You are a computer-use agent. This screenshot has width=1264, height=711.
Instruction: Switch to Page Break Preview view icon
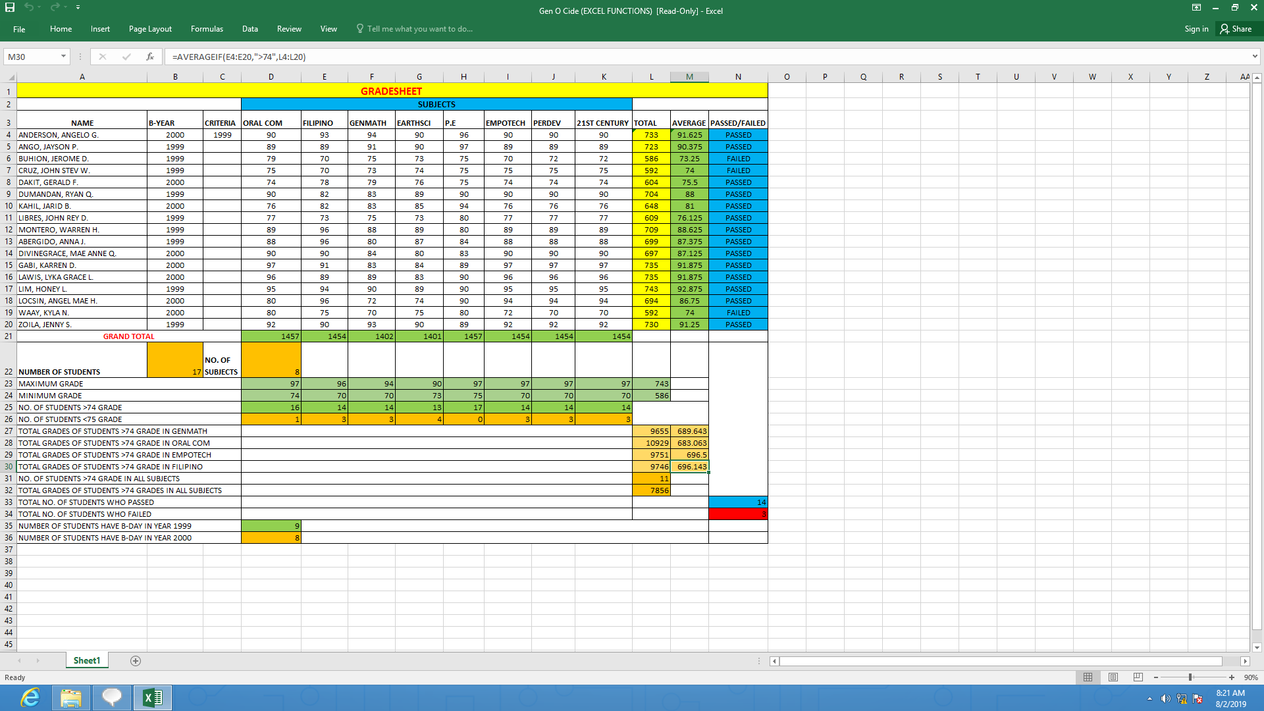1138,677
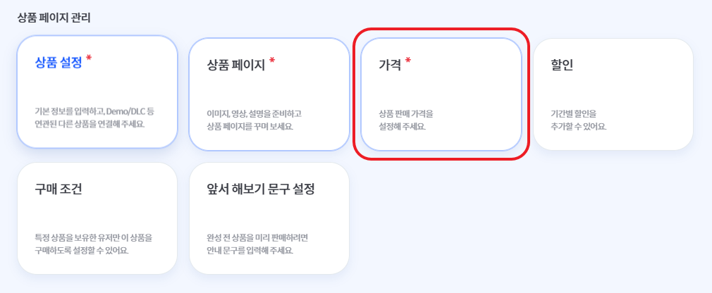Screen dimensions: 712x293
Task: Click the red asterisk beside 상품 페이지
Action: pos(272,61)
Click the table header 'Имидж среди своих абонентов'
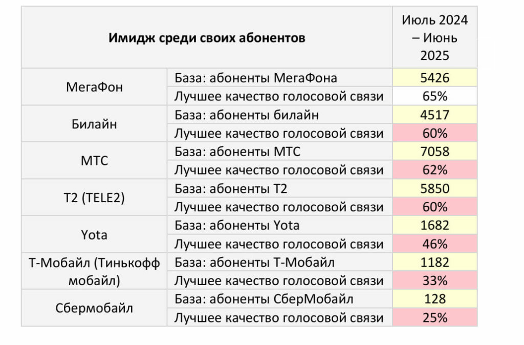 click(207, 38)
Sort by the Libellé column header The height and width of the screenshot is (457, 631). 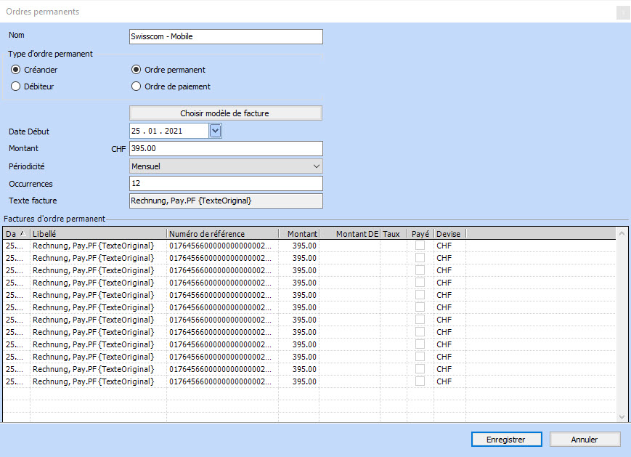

++++++++++++++++++++

Recast all of the data above as a numbered list with one item per line, skipping blank lines and leaving out the pictures.

1. You are a computer-use agent. This screenshot has width=1264, height=711.
2. Instruction: Switch to Page Break Preview view icon
3. 1138,677
4. Screen dimensions: 712x293
5. Task: Click the red asterisk beside 상품 페이지
6. Action: pos(272,61)
7. Click the table header 'Имидж среди своих абонентов'
8.  click(207, 38)
9. Sort by the Libellé column header The height and width of the screenshot is (457, 631). 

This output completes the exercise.